Turns out he's not gay. He just didn't know how else to say he's not into me. He just hit on my sister.
I'm stoned in an empty parking lot listening to dave matthews while looking for a lighter.... I feel like I sent this 7 years ago.
We banged through her entire lady gaga playlist. I can die happy now
Just told him about my threesome. if that doesn't make him want to date me nothing will.
it's been a while because I don't count the hooker
Not gonna lie i was comfortable between the allsups air conditioners while you were talking to the cop.
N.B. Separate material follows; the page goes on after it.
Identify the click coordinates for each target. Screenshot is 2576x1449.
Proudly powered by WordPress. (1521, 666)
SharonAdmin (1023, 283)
I swear the pregnant cashier was jealous when I bought my plan B
I just spent a pre-4th of july celebration riding in a raft being towed by a car through a town that I've never heard of handing out flyers for a river rafting company that I never knew existed. Good night.
Last night you told me to stop being Martha Stewart and asked if I had Taco Bell in my house
I slipped in the shower today and broke my lighter..
Dude we smoked with a bunch of random stoners in a forest, then group hugged. It was the most magical thing we've ever done.
You know that girl that climbed through my window and got in my bed with me and fucked me? It turns out she was real and has a real boyfriend who is real pissed
If u ever apologize to me for "too-rough" sex again I will suspend ur all-access pass to my vagina indefinitely
I hate who I am becoming
I think of it as growth but I also hate who I am becoming as well
At some point i am going to say to you "i have this really bad idea! You in? " just go with it.